Forget five-star ratings and marble lobbies. It’s not the amenities that make properties worth talking about – it’s the charisma. Too often, hoteliers looking to differentiate their properties look to interior design or amenities. Things they can touch, things guests can touch – the factors that make sense on a spreadsheet. The flaw in this playbook is that it’s rarely the interior design guests grow tired of. It’s everything else.
A space can be both aesthetically perfect and psychologically boring. A lobby, no matter how well-designed, is nothing but a beautiful waiting room if guests find nothing to take notice of. And the truth that many hoteliers ignore is that every lobby, amenity, and menu at the luxury level is, by nature, world-class, expensive, and beautiful.
A 2025 study found that the average traveler visits 38 property websites before booking. To stand out in a sea of beautiful spaces, hoteliers need to look beyond aesthetics. They need to find their charisma.
The Charisma Factor
Think of an incredibly attractive person. Chances are, it’s not just their appearance that appeals – it’s the energy, or the spark. Personality is an important factor in attractiveness, moving someone past “pretty” to unforgettable. A property, done well, can spark that same feeling.
The how and why boil down to emotions. A 2020 study found that meaningful places stimulated the areas of the brain tied to emotional processing, emotional appraisal, and memory. Put simply, places become memorable when they connect with guests emotionally.
According to Lukas Cabalka, co-founder and chief creative at Something New Creative, the real value of a hotel in tomorrow’s hospitality market is its emotional aura.

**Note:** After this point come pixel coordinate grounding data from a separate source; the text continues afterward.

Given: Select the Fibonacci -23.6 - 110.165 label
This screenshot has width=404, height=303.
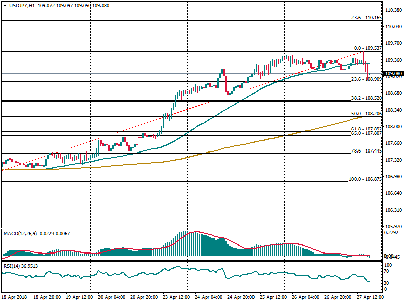Looking at the screenshot, I should click(x=366, y=17).

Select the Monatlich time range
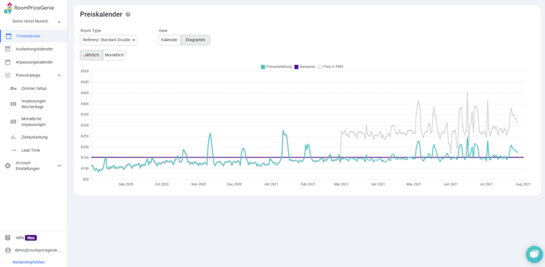[x=114, y=55]

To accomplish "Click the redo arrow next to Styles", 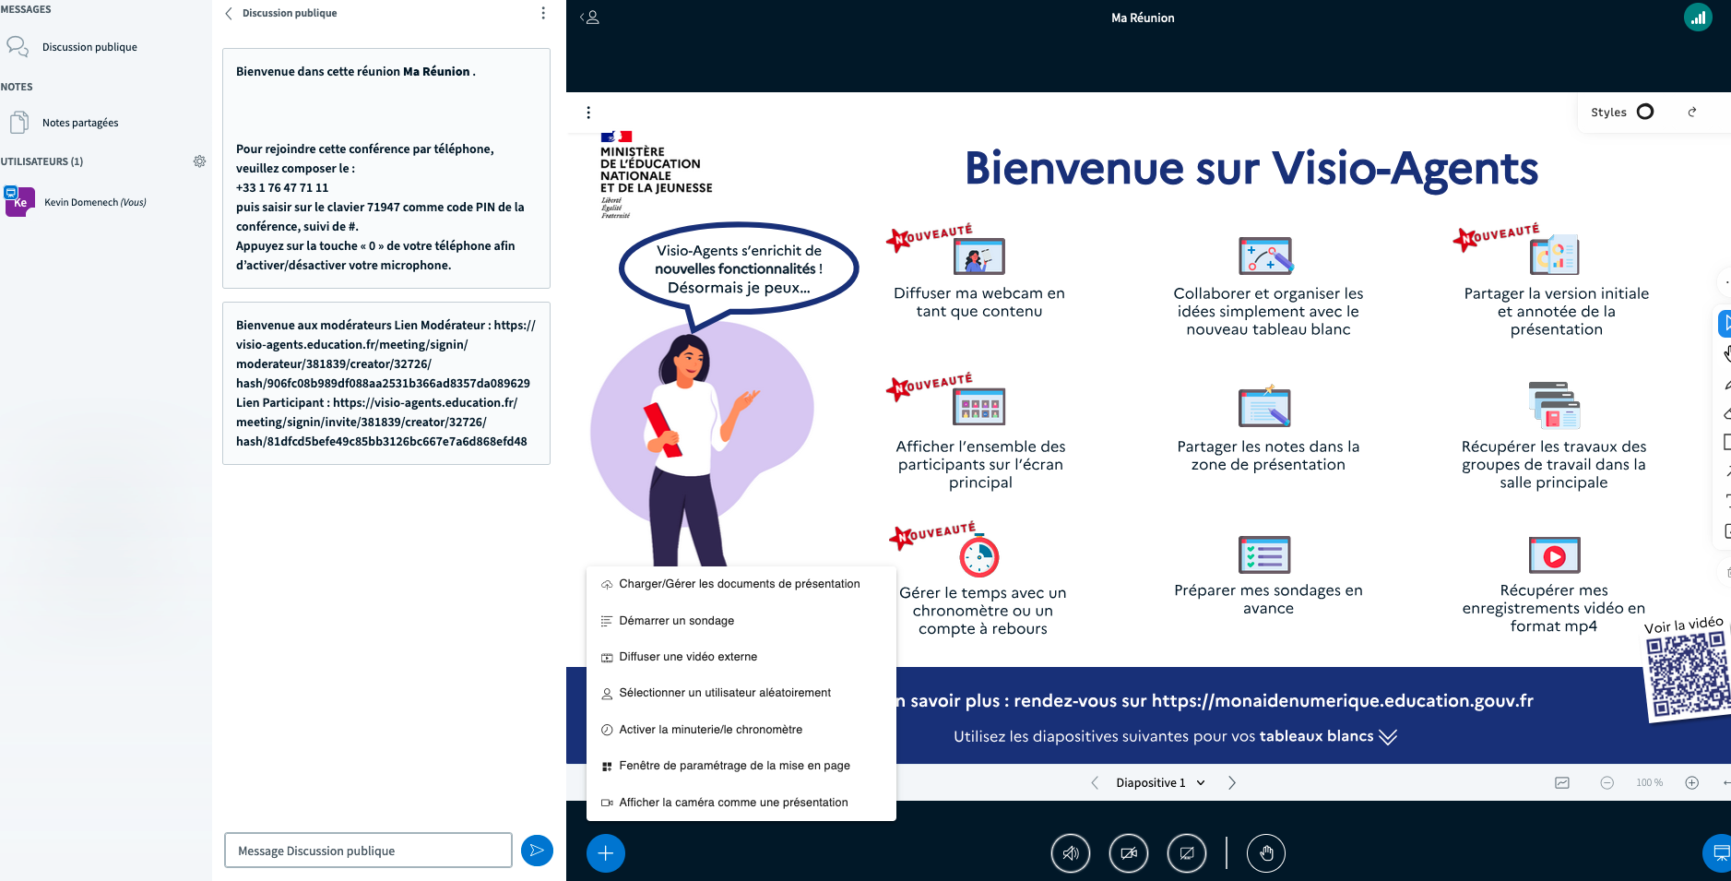I will point(1692,113).
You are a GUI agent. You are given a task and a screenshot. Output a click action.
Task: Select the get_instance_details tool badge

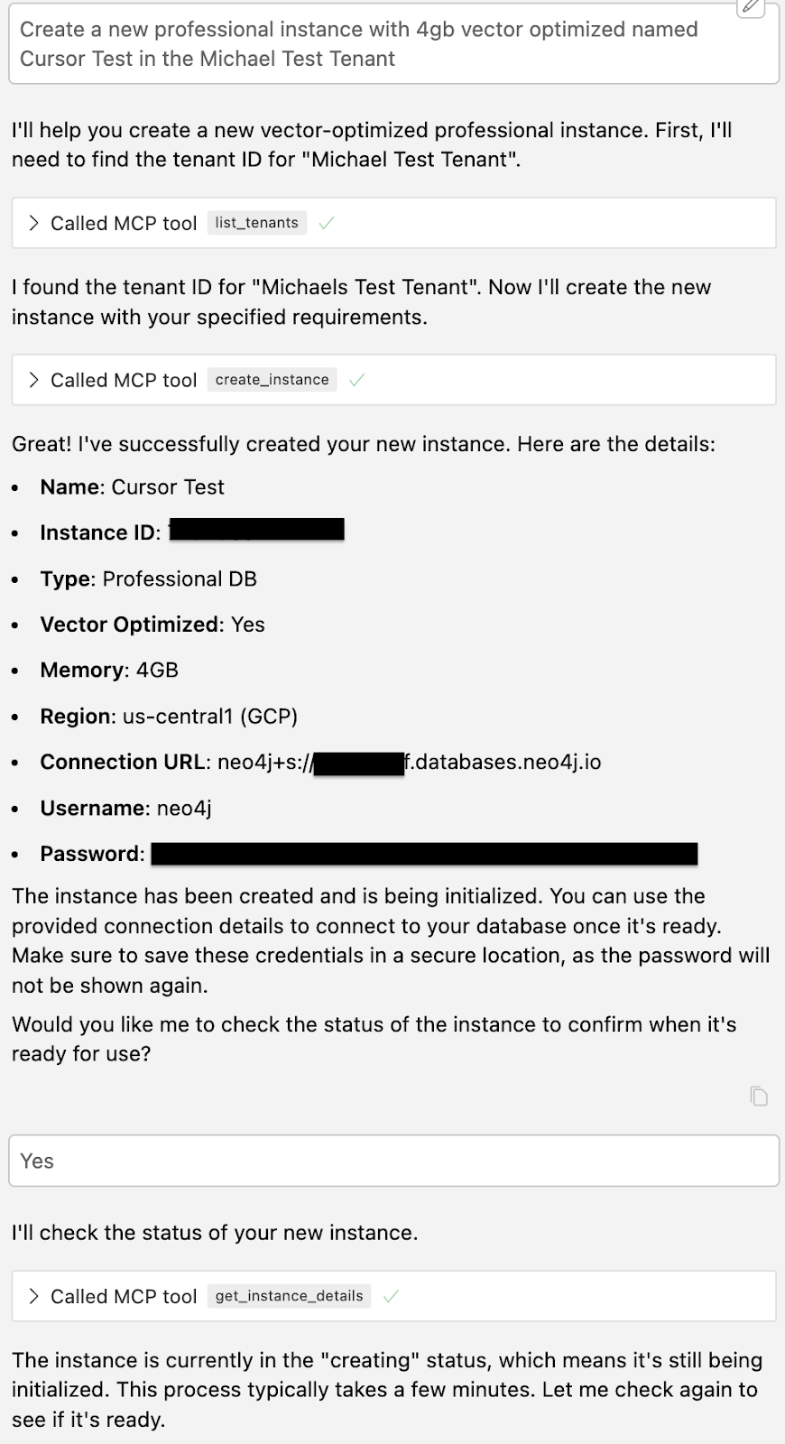(289, 1295)
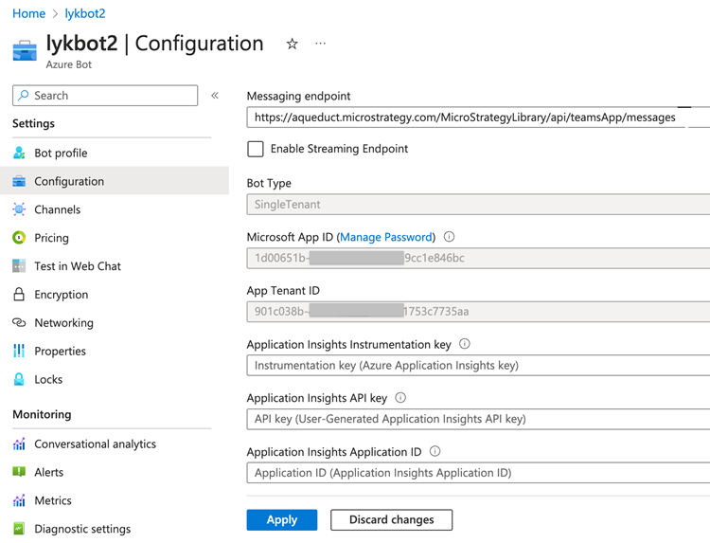Click the Bot profile icon in sidebar

pos(19,153)
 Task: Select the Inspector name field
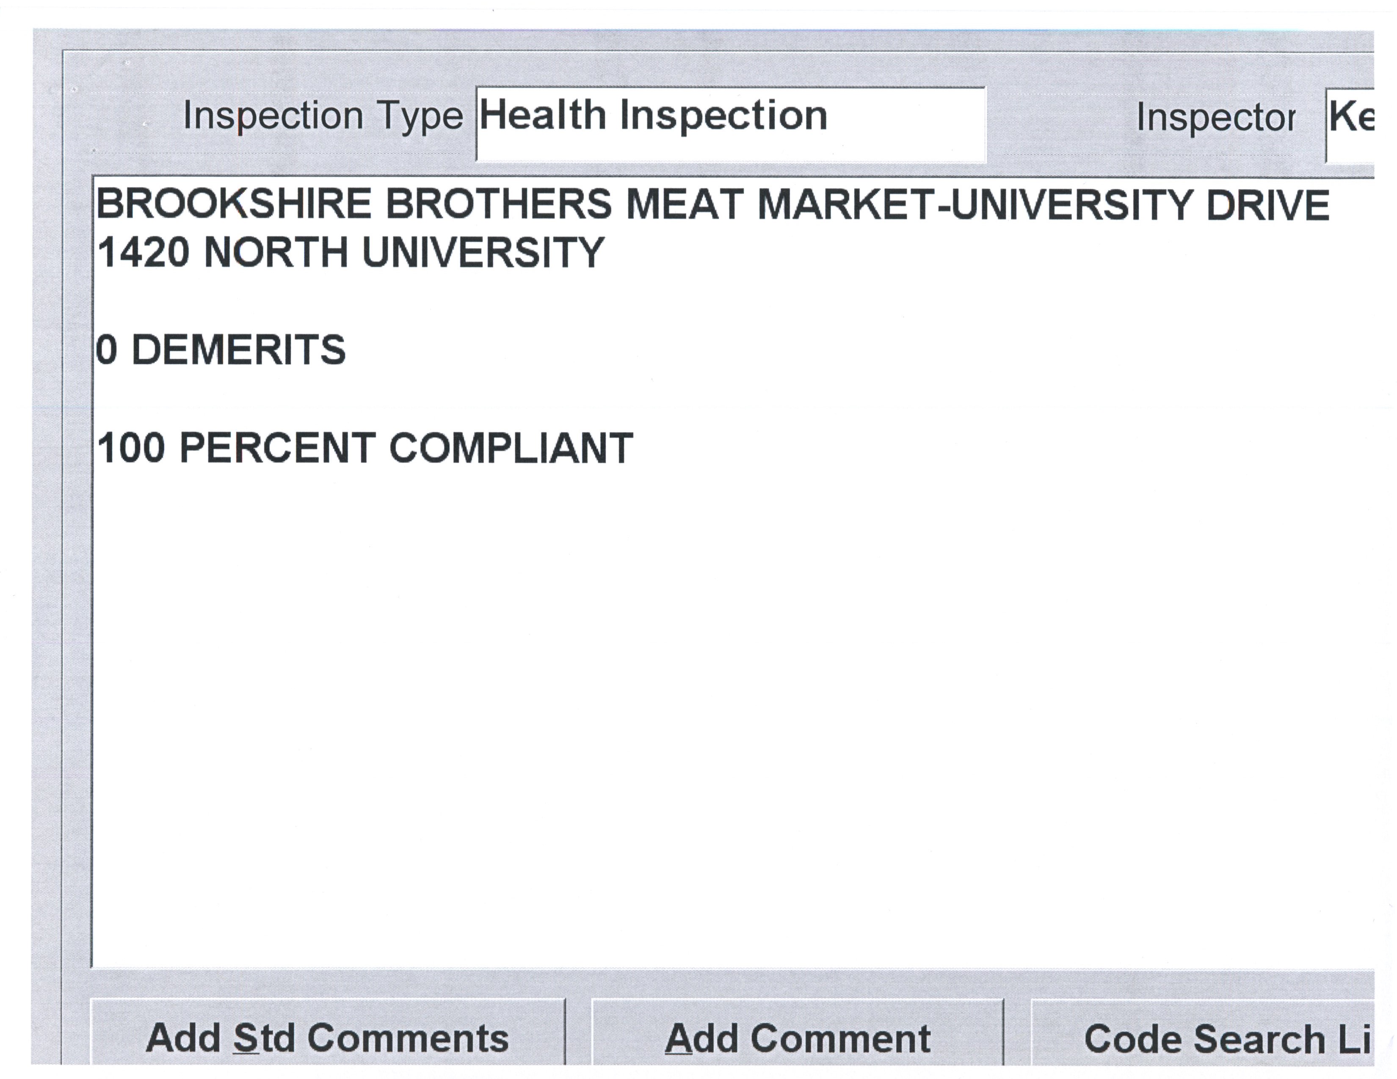point(1351,124)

Through his work crafting emotion-led experiences to strengthen revenue performance, he has found that hoteliers often neglect emotional value for fear of its invisibility.
“Emotions can be difficult to justify on a spreadsheet, which makes them frightening for some hoteliers,” he said. “The truth is that emotions are the driving force behind every factor on a spreadsheet. What increases dwell time, or makes someone want to buy a product? The feeling they have at that moment.”
Research shows that ninety per cent of decision-making comes from emotions – without them, forming decisions wouldn’t just be difficult, it would be nearly impossible. The opportunity for hoteliers, Cabalka explained, is leveraging the psychological, subconscious power of emotion to create charisma, personality, and charm in a property.
Psychology tells us that ninety per cent of decision-making comes from emotions—without them, forming decisions wouldn’t just be difficult, it would be nearly impossible. The opportunity for hoteliers, Cabalka explains, is leveraging the psychological, subconscious power of emotion to create charisma, personality, and charm in a property.
To Build Personality, Get Emotional
To pull it off, hoteliers need to stop shying away from the value of fun, excitement, and playfulness. According to Cabalka, it’s not about literal games or programming – it’s about creating moments that excite in places guests don’t expect.
Multisensory environments are the key. Soundscapes, signature scents, playful or intriguing lighting – they’re useful, attention-catching shifts that don’t require renovation but have the impact of a full brand overhaul. Scientifically, they’re neurologically substantial, creating subconscious connections between properties and guests.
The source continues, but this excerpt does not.